If Rivers Cuomo had to pick a way to describe his fans, he’d probably go with “little bitches.”
At least, that’s what he called them in an interview with Guitar World Magazine in 2002, upon the release of Weezer’s fourth album, “Maladroit.” Cuomo and his band have always had a strange relationship with their diehard fan base, a stock of faithful holdovers from Weezer’s career-defining early work (1994’s “Blue Album” and 1996’s “Pinkerton”) that has since slowly dwindled with each officially released disappointment. On the eve of Weezer’s most recent, 2005’s “Make Believe,” drummer Pat Wilson neatly synopsized the paradox: “Basically, you have to hate Weezer to be a true fan.”
While the rest of the band has probably remained complacent with the commercial success and artistic failings of their past three studio albums, Cuomo has displayed a renewed interest in the golden years of his songcraft. Case in point: the recent release of “Alone: The Home Recordings of Rivers Cuomo,” a compendium that excavates eighteen of his previously unreleased demos from the past fifteen years. Handpicked by the author himself, the disc’s rough gems find the bespectacled recluse playing the lion’s share of the instruments through a patchwork of varying sonic fidelity and performance quality; for those willing to sift through the occasionally slack production, however, it provides lucid insight into Cuomo’s artistic evolution and eventual regression.

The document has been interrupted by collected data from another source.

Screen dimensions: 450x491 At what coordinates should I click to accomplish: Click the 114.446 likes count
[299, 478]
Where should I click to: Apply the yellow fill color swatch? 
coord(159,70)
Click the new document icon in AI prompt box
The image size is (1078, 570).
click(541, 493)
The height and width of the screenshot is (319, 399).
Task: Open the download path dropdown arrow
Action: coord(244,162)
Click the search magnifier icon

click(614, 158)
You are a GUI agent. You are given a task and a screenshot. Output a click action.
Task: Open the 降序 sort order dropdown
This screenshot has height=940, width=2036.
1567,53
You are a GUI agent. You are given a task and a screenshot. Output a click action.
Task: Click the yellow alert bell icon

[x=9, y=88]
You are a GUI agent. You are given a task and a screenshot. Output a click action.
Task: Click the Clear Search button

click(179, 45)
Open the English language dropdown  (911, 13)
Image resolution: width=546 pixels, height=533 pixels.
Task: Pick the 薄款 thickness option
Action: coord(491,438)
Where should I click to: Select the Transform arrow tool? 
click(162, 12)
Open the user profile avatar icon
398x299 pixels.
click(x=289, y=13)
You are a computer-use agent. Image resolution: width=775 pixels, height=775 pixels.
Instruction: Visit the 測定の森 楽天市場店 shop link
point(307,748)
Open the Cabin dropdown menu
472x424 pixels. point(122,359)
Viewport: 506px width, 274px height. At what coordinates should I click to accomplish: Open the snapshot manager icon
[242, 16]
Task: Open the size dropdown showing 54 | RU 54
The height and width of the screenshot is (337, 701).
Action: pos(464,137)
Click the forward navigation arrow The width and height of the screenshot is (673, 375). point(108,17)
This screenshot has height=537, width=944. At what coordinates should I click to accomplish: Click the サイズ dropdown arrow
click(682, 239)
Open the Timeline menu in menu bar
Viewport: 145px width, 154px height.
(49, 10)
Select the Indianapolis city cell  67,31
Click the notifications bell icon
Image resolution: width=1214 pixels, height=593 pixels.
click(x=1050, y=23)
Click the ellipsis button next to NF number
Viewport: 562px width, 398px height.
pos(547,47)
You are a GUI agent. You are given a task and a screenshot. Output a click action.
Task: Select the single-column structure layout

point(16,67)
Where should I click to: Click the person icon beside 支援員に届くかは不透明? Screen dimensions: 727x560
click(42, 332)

Weezer’s past three albums have been an exercise in normalcy, and the early experiments found on “Alone” come as a welcome respite. The leftovers from 1995’s abandoned space rock drama “Songs From The Blackhole” are the most vital and strange, from the spiraling vocal melody lines of triumphant rocker “Blast Off!” (replete with robot vocoder) to operatic transitional pieces like “Who You Callin’ Bitch?” and “Dude, We’re Finally Landing.” Also noteworthy is his gleefully erratic cover of Ice Cube’s “The Bomb,” which cops some early Beastie Boys machine-gun rapping for a bit of comic relief, and “Lemonade,” a circular slab of the lo-fi fuzz rock that Guided By Voices would later popularize with their seminal “Alien Lanes” album.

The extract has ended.